:: Recorded information ::

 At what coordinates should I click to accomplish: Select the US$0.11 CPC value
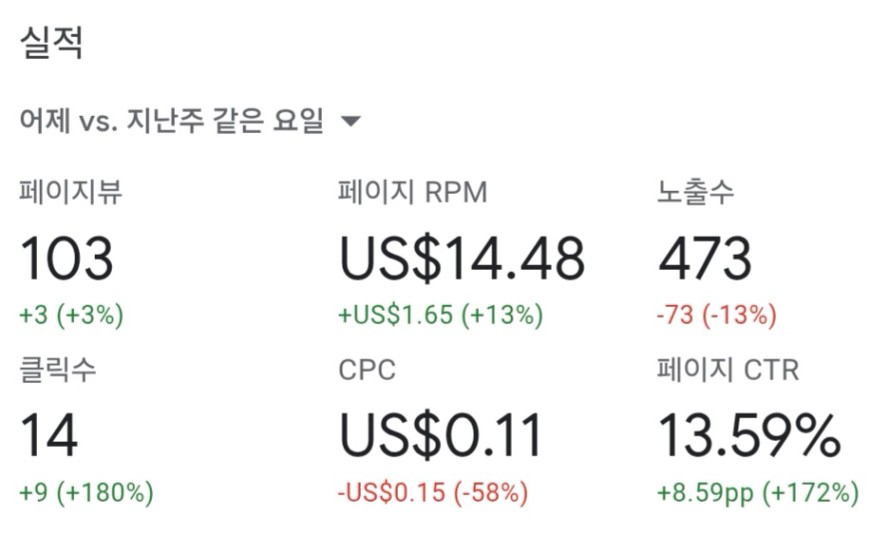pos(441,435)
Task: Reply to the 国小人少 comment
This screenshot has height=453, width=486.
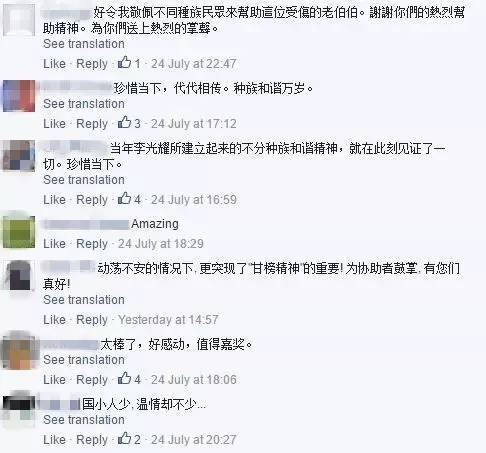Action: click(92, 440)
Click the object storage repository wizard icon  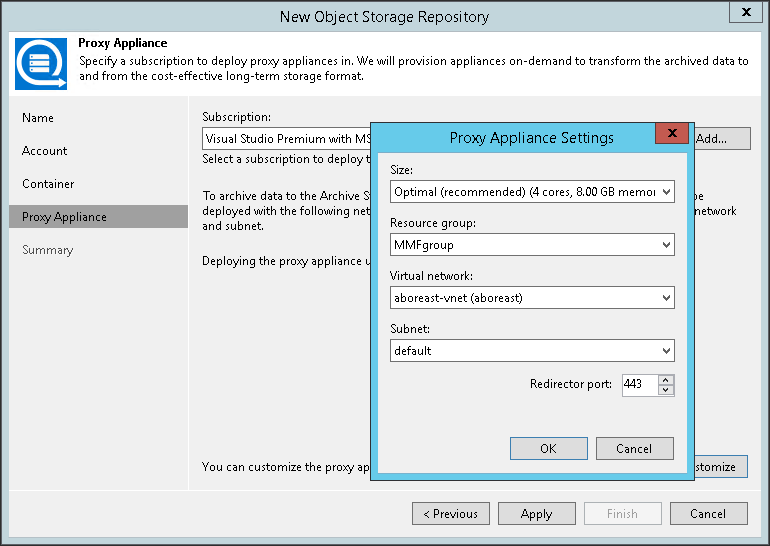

:::

Arrange every line of the records above as a JSON list of strings, one string per line, with blank lines dropped. Omit the pictures from the list.

[
  " At what coordinates should I click to accomplish: Select the US$0.11 CPC value",
  "pos(441,435)",
  "Task: Reply to the 国小人少 comment",
  "This screenshot has height=453, width=486.",
  "Action: click(92, 440)",
  "Click the object storage repository wizard icon  "
]